[GIVEN TEXT]

What can today's evangelicals learn from John Stott, 100 years after his birth?
It is 10 years since the famous Anglican evangelical leader John Stott passed away – and a century since he was born.
If you've never previously heard of the man, the brief introduction on Wikipedia sums him up succinctly. He was, it says, 'an English Anglican presbyter and theologian who was noted as a leader of the worldwide evangelical movement. He was one of the principal authors of the Lausanne Covenant in 1974. In 2005, Time magazine ranked Stott among the 100 most influential people in the world.' His birthday was April 27th, 1921.
Today, his legacy lives on – for example through the work of the London Institute for Contemporary Christianity, the Langham Partnership International, and his more than 50 books. But as we survey contemporary evangelicalism in the UK and US especially, are there lessons we should particularly mark as the 100th anniversary of his birth passes? Here are just three out of many that could be cited:
1. A desire to build bridges rather than burn them, and to reach out rather than retrench.
Stott's evangelicalism was not of the variety that sought to circle the wagons closer and closer in ever tighter and smaller 'theologically-correct' circles. It was, while maintaining doctrinal clarity, gracious-spirited and warm-hearted. At the second National Evangelical Anglican Congress in 1977, which he chaired, the closing statement included the words: 'Seeing ourselves and Roman Catholics as fellow-Christians, we repent of attitudes that have seemed to deny it.'
Whatever one makes of those words – and they were controversial with some fellow evangelicals at the time – it is a far cry from the somewhat insular and defensive sectarianism which has sometimes dominated parts of evangelicalism in the decades since.

[/GIVEN TEXT]

* REQUIRED ACTION A *
Can you output the part of the John Stott article between "If you've never" and "April 27th, 1921.", inclusive?
* REQUIRED ACTION B *
Could you pick up the John Stott article after its final sentence and keep writing?

[DATASET RECORDS]

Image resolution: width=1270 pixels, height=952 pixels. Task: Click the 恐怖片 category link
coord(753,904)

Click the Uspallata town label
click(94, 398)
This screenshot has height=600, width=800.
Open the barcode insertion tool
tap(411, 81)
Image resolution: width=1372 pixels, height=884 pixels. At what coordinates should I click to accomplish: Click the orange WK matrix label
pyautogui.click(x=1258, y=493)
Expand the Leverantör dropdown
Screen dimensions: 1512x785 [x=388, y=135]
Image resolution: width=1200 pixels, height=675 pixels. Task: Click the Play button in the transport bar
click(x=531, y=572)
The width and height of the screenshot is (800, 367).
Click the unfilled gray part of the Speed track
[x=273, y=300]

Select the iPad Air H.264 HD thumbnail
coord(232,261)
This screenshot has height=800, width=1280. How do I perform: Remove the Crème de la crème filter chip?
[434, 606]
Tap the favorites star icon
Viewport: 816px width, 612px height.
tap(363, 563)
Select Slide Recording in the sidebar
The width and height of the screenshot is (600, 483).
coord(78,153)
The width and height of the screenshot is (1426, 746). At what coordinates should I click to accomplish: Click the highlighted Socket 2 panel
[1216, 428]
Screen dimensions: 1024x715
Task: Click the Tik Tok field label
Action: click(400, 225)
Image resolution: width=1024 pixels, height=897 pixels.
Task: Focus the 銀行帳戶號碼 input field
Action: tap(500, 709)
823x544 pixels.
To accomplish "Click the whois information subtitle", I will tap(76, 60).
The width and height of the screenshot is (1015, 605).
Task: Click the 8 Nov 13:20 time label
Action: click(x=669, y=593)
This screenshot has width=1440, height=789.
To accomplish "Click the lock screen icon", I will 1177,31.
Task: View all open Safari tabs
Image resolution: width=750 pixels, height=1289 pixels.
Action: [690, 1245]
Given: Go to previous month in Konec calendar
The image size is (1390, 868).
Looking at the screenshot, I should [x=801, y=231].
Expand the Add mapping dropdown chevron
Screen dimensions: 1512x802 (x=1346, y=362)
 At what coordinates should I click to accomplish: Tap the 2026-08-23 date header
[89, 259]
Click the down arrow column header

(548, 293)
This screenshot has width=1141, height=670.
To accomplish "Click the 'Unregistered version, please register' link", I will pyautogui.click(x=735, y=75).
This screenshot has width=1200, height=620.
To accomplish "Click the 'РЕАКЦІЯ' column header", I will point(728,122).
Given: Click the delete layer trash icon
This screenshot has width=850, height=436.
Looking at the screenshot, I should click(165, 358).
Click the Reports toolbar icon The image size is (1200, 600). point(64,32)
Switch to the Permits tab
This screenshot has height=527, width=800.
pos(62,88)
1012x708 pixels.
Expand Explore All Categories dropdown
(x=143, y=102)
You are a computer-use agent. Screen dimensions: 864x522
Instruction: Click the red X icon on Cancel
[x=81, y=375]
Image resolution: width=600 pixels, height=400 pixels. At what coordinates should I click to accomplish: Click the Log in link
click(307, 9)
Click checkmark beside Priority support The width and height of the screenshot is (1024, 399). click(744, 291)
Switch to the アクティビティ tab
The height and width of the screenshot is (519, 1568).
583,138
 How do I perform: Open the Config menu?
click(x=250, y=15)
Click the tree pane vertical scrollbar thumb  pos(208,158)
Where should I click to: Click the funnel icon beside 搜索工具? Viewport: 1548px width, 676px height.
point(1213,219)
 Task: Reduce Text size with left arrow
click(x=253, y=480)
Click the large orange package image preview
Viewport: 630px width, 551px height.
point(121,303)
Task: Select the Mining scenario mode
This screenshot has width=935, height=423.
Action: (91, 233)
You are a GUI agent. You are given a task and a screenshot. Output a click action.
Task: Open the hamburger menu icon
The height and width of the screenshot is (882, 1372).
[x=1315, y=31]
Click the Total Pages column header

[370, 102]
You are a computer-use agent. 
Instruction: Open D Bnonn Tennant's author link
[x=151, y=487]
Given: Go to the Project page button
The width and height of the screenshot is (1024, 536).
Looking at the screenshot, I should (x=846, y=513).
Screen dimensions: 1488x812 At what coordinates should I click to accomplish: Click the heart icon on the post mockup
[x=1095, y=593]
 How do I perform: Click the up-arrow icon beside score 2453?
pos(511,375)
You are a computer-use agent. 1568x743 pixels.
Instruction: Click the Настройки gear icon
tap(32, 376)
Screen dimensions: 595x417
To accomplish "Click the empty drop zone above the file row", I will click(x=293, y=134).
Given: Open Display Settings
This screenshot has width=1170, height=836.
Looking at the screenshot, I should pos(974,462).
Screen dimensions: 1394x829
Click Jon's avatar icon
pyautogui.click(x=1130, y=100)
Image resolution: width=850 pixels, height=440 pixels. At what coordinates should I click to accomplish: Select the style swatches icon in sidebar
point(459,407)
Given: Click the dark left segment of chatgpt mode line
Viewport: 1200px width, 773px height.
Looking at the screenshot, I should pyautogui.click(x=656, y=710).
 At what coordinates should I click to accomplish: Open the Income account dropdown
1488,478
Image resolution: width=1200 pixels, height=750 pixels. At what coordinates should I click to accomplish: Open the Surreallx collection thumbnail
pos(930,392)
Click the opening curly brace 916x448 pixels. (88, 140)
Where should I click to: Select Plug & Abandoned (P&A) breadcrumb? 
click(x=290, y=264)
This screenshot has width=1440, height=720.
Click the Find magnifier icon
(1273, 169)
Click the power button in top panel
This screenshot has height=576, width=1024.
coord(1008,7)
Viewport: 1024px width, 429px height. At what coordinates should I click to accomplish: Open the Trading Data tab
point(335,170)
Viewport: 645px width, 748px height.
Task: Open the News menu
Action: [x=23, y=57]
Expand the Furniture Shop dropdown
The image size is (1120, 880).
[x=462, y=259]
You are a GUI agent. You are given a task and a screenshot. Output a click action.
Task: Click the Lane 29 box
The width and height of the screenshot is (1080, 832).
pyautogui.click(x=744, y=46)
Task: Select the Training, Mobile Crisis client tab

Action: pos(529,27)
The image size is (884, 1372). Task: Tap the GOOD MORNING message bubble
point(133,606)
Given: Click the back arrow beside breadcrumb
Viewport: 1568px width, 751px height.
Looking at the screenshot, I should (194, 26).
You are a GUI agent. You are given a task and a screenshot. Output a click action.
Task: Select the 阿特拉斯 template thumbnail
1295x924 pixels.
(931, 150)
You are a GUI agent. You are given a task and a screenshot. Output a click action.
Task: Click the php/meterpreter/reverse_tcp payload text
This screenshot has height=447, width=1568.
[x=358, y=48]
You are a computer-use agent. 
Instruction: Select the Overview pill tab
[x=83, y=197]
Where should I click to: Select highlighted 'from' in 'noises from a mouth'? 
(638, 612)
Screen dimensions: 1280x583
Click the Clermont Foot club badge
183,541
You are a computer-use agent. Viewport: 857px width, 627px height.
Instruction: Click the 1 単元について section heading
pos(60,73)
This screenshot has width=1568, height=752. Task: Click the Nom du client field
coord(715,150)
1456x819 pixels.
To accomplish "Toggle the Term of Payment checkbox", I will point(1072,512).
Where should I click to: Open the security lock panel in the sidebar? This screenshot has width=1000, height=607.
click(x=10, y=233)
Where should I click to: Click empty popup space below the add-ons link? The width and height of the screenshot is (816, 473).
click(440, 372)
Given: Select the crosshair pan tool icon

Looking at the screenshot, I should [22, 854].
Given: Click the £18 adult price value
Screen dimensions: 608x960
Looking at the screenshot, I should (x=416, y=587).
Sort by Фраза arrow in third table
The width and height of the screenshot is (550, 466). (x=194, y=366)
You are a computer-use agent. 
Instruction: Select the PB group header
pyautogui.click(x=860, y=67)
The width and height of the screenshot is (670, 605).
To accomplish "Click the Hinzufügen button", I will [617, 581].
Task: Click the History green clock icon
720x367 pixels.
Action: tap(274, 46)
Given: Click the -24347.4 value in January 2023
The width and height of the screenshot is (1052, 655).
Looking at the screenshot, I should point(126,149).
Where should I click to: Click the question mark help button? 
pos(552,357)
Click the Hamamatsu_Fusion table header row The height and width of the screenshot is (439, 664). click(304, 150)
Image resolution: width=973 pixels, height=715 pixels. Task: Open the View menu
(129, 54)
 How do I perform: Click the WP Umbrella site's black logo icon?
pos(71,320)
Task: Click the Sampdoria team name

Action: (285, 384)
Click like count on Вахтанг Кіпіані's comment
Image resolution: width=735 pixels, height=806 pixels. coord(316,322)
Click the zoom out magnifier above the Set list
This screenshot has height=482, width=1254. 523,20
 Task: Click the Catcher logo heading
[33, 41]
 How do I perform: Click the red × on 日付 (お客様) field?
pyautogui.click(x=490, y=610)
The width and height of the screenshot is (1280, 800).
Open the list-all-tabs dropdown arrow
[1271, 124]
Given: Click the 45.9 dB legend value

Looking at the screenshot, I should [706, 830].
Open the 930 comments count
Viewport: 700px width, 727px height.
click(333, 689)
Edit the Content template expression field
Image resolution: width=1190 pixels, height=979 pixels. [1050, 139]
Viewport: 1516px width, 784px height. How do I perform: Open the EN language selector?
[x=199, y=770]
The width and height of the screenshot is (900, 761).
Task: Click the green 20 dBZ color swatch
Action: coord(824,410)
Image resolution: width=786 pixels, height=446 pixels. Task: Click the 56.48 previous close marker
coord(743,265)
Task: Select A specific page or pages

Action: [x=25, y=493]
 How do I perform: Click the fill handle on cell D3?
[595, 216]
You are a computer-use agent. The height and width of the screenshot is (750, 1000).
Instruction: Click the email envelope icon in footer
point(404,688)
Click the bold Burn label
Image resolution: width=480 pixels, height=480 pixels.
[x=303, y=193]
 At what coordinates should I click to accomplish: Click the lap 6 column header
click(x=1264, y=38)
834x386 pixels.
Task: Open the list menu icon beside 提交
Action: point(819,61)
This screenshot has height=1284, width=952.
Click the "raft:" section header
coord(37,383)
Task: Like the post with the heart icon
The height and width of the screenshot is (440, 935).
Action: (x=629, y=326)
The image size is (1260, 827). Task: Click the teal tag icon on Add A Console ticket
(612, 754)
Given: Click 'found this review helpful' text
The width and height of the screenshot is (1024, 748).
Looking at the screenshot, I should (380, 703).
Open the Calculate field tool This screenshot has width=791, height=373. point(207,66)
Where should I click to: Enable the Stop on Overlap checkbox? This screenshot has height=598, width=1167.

[/DATASET RECORDS]

* OUTPUT A *
If you've never previously heard of the man, the brief introduction on Wikipedia sums him up succinctly. He was, it says, 'an English Anglican presbyter and theologian who was noted as a leader of the worldwide evangelical movement. He was one of the principal authors of the Lausanne Covenant in 1974. In 2005, Time magazine ranked Stott among the 100 most influential people in the world.' His birthday was April 27th, 1921.

* OUTPUT B *
2. A commitment to apply the Bible to all of life – not just some of it.
In 2006, as The Times recollected a few days ago, Stott said: 'My hope is that in the future, evangelical leaders will ensure that their social agenda includes such vital topics as halting climate change, eradicating poverty, abolishing armouries of mass destruction, responding adequately to the Aids pandemic, and asserting the human rights of women and children in all cultures. I hope our agenda does not remain too narrow.'
He might be disappointed if he could see how far there is still to go in fulfilling that vision in 2021. Too often, some evangelical churches seem obsessed with the morality of sexual issues (which is, of course, vital), while altogether ignoring other issues such as global warming and racial justice.
There are, though, some who carry the torch in this regard. Perhaps the best-known of these is Tim Keller, who only a few days ago tweeted: 'The early church was marked by a deep concern for the poor and for racial equality (Gal 2:10; 3:28). At the very same time, it taught that sex was only for within a mutually self-giving life-long covenant of marriage (1 Thess 4:3-8; 1 Cor 6:12-20).' He added: 'The Bible and the church has always seen sex-only-within marriage and doing justice as a whole cloth united by the principle of self-sacrifice, of losing one's self to find one's self.'
3. Humility arising from recognising the authority of Scripture.
The grace which Stott exemplified flowed from his trust in the truth of the Bible. Today, in the days of evangelicals often bashing each other over the head on Twitter and on Facebook, this connection between Scripture and humility is perhaps something we need to re-discover.
In The Contemporary Christian (1992) Stott wrote: 'Submission to the authority of Scripture is the way of personal Christian humility. Nothing is more obnoxious in us who claim to follow Jesus Christ than arrogance, and nothing is more appropriate or attractive than humility. And an essential element in Christian humility is the willingness to hear and receive God's Word. Perhaps the greatest of all our needs is to take our place again humbly, quietly and expectantly at the feet of Jesus Christ, in order to listen attentively to his Word, and to believe and obey it.'
There are dozens of other ways in which we could learn from the life and ministry of John Stott – such as his preaching of the cross. But Stott himself would not, I think, want us to leave this article thinking first and foremost about him. He would, rather, want to point us to Christ.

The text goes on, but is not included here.